- [What you have to do] Lines from the start of the data through the line containing "Select the measure" must be given again exactly. Leave the others out.

Data in this exercise Block Start

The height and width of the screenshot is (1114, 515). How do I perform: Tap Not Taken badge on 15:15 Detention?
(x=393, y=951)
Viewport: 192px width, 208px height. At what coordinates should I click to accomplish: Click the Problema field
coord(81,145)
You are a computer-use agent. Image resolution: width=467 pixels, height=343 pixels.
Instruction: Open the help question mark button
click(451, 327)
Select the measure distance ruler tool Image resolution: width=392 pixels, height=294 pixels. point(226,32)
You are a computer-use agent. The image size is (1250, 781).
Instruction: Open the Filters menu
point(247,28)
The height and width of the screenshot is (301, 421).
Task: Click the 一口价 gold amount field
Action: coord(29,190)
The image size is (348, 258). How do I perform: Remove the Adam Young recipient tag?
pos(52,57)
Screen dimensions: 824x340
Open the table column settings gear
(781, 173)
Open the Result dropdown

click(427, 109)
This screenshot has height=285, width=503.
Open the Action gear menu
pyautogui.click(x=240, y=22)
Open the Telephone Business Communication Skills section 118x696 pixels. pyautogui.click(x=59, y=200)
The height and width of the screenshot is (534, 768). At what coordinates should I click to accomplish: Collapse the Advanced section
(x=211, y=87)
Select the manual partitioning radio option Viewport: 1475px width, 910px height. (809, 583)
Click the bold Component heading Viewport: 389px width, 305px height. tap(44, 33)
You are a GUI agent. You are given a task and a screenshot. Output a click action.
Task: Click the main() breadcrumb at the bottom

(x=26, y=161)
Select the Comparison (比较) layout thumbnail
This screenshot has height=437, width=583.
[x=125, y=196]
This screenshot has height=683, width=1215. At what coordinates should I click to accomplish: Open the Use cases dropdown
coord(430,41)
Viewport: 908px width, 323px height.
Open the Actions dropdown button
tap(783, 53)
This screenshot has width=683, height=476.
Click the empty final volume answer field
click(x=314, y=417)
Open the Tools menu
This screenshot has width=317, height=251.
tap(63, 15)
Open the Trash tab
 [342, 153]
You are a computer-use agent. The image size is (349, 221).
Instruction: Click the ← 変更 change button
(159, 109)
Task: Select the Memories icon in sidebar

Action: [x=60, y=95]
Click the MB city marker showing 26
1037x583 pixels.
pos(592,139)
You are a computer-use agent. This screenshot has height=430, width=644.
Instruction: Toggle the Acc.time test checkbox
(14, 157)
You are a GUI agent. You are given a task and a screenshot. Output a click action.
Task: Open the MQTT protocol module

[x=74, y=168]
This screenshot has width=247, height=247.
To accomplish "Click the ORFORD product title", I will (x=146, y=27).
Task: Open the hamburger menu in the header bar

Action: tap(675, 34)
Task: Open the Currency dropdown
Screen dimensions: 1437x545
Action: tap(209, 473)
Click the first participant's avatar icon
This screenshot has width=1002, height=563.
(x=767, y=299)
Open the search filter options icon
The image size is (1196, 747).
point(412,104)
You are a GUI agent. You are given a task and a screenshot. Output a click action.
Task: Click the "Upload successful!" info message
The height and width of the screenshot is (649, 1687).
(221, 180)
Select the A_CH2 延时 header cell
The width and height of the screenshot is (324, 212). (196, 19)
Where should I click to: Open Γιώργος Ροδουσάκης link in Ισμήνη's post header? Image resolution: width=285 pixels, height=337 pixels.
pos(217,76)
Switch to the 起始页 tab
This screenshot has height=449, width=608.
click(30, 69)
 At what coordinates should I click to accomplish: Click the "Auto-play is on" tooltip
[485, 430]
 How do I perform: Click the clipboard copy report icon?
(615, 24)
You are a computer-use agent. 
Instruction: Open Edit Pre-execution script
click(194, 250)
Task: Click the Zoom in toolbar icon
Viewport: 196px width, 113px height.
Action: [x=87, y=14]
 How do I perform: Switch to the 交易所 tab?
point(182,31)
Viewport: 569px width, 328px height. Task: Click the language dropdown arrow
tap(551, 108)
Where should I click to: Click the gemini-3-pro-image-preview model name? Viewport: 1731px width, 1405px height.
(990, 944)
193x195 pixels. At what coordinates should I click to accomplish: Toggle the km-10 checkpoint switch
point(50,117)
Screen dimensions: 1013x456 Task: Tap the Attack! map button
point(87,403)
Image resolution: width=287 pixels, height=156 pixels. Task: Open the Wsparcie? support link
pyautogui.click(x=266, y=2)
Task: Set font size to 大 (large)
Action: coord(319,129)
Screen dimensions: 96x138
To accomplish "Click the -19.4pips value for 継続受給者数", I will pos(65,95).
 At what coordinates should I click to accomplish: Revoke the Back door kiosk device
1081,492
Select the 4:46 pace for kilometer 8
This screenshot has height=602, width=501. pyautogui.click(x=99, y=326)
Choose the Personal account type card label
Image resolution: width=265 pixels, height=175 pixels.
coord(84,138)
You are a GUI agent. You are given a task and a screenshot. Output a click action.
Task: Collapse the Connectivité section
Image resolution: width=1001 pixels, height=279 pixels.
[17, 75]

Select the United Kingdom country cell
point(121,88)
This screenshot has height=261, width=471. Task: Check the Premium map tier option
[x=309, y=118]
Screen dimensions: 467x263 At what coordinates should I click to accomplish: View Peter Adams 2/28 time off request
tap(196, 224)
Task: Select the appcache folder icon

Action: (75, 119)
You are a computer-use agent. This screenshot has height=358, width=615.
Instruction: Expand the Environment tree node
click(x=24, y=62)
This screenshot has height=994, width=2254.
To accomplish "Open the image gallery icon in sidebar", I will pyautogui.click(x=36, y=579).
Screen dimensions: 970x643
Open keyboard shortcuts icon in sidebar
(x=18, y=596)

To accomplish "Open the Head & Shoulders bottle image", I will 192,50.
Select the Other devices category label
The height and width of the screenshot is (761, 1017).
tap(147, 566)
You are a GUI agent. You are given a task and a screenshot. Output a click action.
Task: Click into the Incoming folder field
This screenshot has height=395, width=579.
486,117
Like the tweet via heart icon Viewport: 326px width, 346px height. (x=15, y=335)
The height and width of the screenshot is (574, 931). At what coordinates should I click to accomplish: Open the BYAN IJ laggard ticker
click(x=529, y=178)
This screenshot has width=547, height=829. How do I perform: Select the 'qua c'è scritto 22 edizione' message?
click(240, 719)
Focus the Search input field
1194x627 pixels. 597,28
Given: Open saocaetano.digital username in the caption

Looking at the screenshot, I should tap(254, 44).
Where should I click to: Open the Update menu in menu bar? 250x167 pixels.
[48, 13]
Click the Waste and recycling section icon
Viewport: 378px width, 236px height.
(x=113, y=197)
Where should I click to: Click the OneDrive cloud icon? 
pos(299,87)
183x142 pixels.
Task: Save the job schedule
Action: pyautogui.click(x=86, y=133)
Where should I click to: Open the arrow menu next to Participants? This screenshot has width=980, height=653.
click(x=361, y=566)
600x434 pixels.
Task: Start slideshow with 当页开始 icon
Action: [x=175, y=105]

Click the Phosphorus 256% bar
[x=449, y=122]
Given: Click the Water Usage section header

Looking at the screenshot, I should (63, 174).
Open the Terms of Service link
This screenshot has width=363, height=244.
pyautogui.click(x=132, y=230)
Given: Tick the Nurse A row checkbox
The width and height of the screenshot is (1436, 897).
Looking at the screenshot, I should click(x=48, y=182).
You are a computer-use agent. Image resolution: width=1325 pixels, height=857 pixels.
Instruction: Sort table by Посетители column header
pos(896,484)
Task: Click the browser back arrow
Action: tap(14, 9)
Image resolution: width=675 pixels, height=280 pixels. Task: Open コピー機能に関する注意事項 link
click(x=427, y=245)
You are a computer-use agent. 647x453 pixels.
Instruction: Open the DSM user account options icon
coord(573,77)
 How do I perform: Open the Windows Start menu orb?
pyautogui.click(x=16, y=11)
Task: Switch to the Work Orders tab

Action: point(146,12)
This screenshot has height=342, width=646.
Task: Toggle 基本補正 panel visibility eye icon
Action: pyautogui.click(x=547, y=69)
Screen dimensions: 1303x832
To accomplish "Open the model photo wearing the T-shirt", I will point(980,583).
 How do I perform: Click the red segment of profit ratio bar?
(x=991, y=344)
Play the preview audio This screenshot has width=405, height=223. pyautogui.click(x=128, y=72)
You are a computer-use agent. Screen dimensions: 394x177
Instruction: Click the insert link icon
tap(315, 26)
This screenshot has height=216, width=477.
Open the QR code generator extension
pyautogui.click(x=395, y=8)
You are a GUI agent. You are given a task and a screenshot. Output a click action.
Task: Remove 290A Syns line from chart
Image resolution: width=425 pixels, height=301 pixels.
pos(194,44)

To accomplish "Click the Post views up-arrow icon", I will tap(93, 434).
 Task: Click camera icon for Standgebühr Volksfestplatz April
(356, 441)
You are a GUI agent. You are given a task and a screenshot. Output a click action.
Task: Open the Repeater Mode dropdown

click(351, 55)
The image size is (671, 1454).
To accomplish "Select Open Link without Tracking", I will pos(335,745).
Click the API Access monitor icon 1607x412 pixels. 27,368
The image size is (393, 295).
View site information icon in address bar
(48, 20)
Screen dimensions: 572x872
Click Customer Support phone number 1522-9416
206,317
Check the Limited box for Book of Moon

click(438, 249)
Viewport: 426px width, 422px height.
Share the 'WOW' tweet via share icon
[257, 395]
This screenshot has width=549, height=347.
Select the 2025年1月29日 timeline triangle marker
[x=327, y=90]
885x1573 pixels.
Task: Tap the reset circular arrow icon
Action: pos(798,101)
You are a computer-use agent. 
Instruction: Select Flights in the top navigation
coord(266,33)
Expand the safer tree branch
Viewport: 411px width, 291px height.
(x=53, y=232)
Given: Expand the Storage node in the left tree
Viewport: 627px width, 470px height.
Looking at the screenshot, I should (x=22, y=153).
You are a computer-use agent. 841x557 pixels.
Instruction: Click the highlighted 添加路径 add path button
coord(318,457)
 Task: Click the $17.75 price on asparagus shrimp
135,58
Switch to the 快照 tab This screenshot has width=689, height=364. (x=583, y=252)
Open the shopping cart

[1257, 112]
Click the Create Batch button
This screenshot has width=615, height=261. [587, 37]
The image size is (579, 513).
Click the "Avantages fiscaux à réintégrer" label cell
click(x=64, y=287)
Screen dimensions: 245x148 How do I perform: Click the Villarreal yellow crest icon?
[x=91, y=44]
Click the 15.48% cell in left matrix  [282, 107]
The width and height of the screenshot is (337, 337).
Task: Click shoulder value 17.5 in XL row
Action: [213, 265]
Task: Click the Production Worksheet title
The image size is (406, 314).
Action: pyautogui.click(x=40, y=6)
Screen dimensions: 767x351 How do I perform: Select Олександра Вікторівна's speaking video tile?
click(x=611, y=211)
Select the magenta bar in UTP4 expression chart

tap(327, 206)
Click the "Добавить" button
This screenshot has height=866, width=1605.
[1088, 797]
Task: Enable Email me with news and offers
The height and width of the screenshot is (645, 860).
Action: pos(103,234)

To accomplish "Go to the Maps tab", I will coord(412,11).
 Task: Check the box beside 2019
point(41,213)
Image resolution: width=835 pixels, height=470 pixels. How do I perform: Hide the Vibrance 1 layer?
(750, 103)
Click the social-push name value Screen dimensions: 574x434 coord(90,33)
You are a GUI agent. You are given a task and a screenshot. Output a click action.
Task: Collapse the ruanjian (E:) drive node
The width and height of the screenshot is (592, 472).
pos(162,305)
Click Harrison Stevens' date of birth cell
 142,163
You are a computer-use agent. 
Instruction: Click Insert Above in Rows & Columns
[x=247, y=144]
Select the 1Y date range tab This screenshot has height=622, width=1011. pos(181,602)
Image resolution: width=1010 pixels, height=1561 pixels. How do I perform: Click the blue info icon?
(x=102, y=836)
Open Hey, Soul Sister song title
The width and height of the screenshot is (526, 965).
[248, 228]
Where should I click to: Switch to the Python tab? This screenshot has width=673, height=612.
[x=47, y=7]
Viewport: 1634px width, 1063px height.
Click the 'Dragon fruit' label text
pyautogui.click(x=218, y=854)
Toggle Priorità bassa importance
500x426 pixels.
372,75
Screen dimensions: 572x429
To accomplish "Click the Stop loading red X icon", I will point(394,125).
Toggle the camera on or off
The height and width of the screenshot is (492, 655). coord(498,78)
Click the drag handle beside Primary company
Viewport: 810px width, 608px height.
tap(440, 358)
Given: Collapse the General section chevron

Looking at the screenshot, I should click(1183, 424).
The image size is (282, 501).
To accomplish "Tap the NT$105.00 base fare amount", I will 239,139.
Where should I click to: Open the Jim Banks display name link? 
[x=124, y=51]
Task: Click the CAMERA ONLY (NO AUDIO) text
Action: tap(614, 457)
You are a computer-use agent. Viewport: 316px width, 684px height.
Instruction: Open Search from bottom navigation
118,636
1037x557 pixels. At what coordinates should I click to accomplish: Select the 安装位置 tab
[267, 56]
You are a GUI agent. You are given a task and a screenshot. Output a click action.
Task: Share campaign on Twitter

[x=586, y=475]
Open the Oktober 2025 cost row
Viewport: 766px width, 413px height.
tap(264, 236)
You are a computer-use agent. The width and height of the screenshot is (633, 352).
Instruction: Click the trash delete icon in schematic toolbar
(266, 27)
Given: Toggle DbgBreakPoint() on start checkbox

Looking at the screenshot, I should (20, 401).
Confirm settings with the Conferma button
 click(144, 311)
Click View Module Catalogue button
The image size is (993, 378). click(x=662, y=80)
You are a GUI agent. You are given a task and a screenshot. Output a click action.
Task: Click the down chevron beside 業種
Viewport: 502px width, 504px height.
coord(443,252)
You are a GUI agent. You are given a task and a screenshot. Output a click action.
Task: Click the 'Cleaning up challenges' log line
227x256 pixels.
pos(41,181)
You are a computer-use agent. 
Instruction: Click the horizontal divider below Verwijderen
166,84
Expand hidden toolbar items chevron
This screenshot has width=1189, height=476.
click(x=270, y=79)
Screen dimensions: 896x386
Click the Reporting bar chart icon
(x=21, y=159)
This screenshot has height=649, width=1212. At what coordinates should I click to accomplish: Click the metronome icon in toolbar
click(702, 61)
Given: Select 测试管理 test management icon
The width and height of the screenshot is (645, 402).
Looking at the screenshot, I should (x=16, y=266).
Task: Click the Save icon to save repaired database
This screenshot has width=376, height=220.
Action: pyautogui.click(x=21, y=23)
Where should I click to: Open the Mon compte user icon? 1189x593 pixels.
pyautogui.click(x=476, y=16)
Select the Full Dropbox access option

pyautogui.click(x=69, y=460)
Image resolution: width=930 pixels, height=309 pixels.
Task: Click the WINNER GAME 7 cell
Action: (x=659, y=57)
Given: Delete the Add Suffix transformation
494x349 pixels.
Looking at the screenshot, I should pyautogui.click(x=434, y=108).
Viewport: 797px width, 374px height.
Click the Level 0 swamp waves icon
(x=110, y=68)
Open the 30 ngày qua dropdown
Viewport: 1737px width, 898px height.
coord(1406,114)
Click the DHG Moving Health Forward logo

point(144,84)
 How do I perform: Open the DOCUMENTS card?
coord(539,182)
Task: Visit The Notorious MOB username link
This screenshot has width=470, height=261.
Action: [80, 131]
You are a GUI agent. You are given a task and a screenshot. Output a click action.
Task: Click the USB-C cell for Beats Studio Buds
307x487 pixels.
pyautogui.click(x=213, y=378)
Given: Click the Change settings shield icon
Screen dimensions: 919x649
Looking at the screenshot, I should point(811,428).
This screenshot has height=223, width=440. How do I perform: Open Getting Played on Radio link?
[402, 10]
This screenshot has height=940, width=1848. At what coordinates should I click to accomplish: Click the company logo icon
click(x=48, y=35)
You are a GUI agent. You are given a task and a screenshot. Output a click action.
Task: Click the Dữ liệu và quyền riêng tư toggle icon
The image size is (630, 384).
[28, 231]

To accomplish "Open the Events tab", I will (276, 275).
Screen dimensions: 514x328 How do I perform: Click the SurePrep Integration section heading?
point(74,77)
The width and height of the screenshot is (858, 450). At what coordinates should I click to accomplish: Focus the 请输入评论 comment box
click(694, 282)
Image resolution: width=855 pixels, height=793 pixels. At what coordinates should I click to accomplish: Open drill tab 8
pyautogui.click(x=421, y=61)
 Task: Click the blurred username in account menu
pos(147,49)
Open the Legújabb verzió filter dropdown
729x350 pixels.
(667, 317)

Data in this exercise Block End

- [Worked solution]
The height and width of the screenshot is (1114, 515). How do I perform: Tap Not Taken badge on 15:15 Detention?
(x=393, y=951)
Viewport: 192px width, 208px height. At what coordinates should I click to accomplish: Click the Problema field
coord(81,145)
You are a computer-use agent. Image resolution: width=467 pixels, height=343 pixels.
Instruction: Open the help question mark button
click(451, 327)
Select the measure distance ruler tool Image resolution: width=392 pixels, height=294 pixels. point(226,32)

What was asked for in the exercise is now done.